El comisario hizo una pausa. Buscó las palabras.

– ¿Era Eva una… buena amante?

Se hizo un silencio. Pero la contestación se oyó ya en el silencio.

– ¿Va usted a… va a utilizar usted lo que yo diga de alguna manera? Quiero decir…

– No -dijo Van Veeteren-. Le doy a usted mi palabra.

Berger carraspeó.

– Ella era… -empezó con prudencia-. Eva hacía el amor como ninguna otra mujer. No es que yo haya estado con muchas, pero creo que puedo afirmarlo de todos modos… Era… yo no sé, las palabras resultan tan pobres… era ángel y puta… mujer y madre… y amiga. Ella lo satisfacía todo… eso es, todo.

– Gracias, eso explica bastantes cosas. No haré mal uso de lo que usted ha dicho.

El sábado amaneció con un cielo pálido y ligeras nubes a la deriva.

El sol parecía frío y lejano y soplaba viento del mar. Salió por la mañana y dio un paseo por los canales y notó para su sorpresa que podía respirar. La atmósfera era seca, había en ella un perfume de invierno.
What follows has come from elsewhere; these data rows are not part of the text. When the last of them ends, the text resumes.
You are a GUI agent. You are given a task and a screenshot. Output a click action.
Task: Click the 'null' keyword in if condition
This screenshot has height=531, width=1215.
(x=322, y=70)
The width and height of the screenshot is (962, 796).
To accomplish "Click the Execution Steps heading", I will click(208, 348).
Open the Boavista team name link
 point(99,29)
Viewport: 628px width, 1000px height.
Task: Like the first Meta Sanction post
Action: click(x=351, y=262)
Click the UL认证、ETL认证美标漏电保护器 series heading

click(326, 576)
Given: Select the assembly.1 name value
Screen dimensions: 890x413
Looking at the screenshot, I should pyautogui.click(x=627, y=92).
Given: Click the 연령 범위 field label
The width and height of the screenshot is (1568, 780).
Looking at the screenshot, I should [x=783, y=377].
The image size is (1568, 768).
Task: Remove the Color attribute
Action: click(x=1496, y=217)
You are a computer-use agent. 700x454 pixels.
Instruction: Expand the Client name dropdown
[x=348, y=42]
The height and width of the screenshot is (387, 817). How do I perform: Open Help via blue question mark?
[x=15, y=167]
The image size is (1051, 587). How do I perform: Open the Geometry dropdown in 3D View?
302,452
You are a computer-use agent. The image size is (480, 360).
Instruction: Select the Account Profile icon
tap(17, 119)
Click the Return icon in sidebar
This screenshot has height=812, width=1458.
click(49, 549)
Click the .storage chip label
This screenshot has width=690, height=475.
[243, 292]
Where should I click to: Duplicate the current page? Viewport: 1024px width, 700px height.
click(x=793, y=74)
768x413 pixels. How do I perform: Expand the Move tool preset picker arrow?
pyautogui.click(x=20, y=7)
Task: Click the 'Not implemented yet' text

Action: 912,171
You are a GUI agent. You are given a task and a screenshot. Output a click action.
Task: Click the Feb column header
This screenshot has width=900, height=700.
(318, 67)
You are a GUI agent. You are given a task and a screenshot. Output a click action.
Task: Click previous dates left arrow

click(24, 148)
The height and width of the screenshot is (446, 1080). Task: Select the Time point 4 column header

A las dos cogió el tranvía para ir a Leimaar. Beate Lingen vivía en una de las casas de reciente construcción en la cima de la colina. Su piso estaba muy alto, en la sexta planta, con vistas sobre toda la ciudad… sobre las llanuras y sobre el río que serpenteaba hacia la costa.

Tenía una terraza acristalada con calefacción de rayos infrarrojos y plantas de tomate, y allí estuvieron sentados todo el tiempo tomando té ruso y finas galletas Kremmen con mermelada.